Simple government

Mike Konczal wrote a critique of Mitt Romney’s plan to convert unemployment insurance into something that more closely resembles a 401(k) — the idea being that everyone should have the “freedom” to manage their own unemployment insurance in accordance to how they assess their own personal risk. Of course, as Konczal notes, it would also help erode the idea that government exists in part to provide a general social safety net and aggregate social risk efficiently in order to defray it — conservative thinking is that individuals should bear all of life’s risks themselves. The private-account gambit is one of the quintessential neoliberal policy moves, ostensibly ending government “interference” in the labor market by making sure workers are as insecure as possible.

Conservatives favor these sort of arrangements, Konczal suggests, because “people will look at private savings accounts and think that the government isn’t doing anything.” This furthers their arguments for dismantling the services government provides to all straightforwardly while protecting the “submerged” benefits that the rich, savvy, and well connected are better positioned to exploit through knowing how to take advantage of tax loopholes — a phenomenon explored in this American Prospect essay by Suzanne Mettler and elaborated here by Henry Farrell. It reminds me also of arguments Dean Baker makes in The Conservative Nanny State (pdf) and Jamie Galbraith makes in The Predator State (excerpt here). They argue that the rich have figured out the government exists to be looted, and the key political question is how to perpetuate and mask that process at the same time.

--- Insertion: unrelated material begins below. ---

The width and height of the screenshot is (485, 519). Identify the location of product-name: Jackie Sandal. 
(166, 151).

One good way of doing that is through expanding the “submerged state” and generating policies that confront people with decisions that they are not sophisticated enough to make on their own and make them into more vulnerable prey. Private retirement accounts, for example, are far more lootable by financial advisors, etc., than the guaranteed-benefit pensions they have supplanted. (In the mean time, conservatives have succeeded in convincing many of us that our Social Security benefits are insecure and that the U.S. government is perfectly capable of simply reneging on its debts.)

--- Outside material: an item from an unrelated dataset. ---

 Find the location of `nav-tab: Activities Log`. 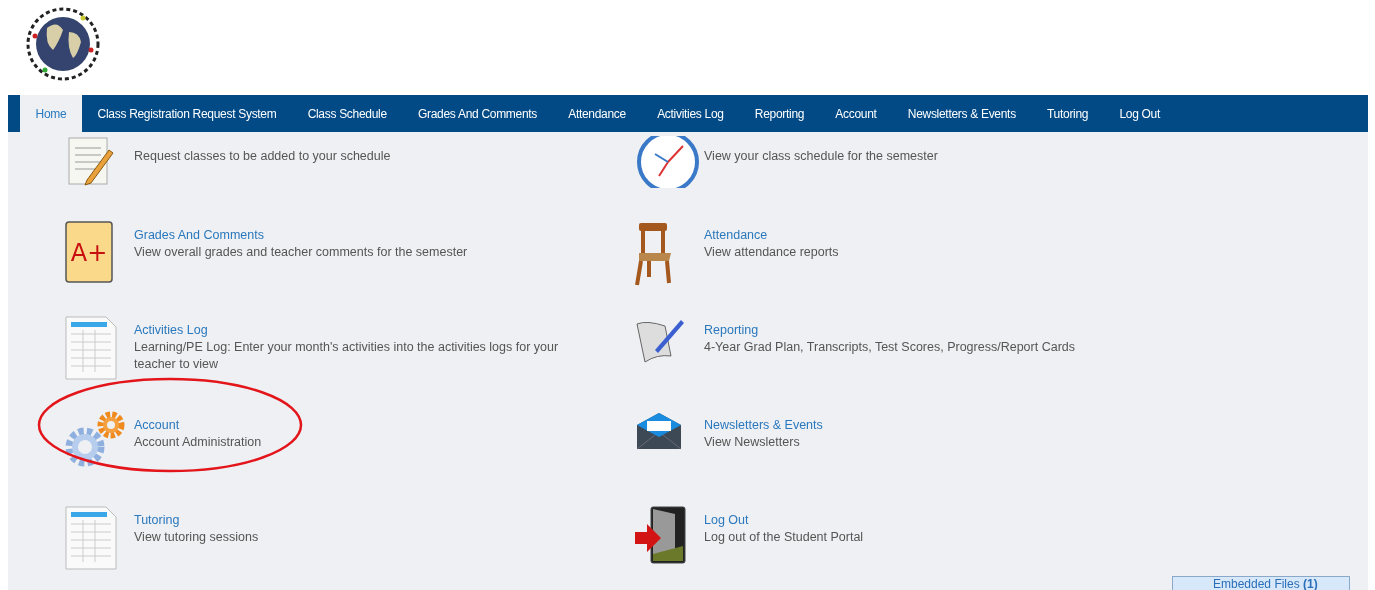

nav-tab: Activities Log is located at coordinates (690, 114).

If neoliberal reform is intended to let markets govern more and more of our everyday lives, then it’s not surprising that the tactics of exploitation rife in market exchange — things akin to price discrimination and exploiting asymmetrical information and implementing hidden fees through confusing contracts — will also come into play. Markets are often good at incentivizing complexity, which produces the ignorance they need as an alibi. Cell-phone service providers, mortgage originators, used-car salespeople, the travel industry (hotels, rental cars, airlines) are the classic exemplars of these tactics, but they are endemic in a consumer economy whose firms frequently depend on stratifying customers to maximize profits. But when applied to the distribution of tax obligations and government services, these tactics become the legitimized means for reproducing and expanding existing disparities between classes while making it seem as though that is the fault of the disadvantaged — it’s their fault for being ignorant, too “lazy” to master the tax code, or to drive hard bargains of their own.

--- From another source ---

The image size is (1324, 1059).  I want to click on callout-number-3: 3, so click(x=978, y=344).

In his response to Konzal’s post, Corey Robin notes the needless complexity of the arrangement, “all the time and energy we as individuals now have to devote to doing the things that the state used to do for us” thanks to neoliberalism and privatization. Robin adds, “The right thinks of that as freedom—they hear the words ‘state is doing for you’ and they imagine patients etherized on a table—but I think of it as tyranny.” Peter Frase concurs in this response, pointing out that “in a highly unequal society, greater complexity in the institutions of the state will generally favor the interests of the rich.” He concludes that “the right has gotten a lot of mileage of out of the demand for small government. Maybe it’s time for the left to make a bigger deal out of simple government.” That seems like a pretty good idea to me, though the logic may lead to supporting policies like the flat tax. Also, our tendency to overrate our pleasure in making decisions for ourselves (and underestimate the problem of ego depletion) makes us vulnerable to believing that it is generally simpler for us to do things ourselves and assume total responsibility for them. The celebration of individualism in American society is such that there is already ideological momentum behind the idea that self-managing everything is somehow always convenient, even in the face of frustrating experiences to the contrary, which are seen as isolated exceptions.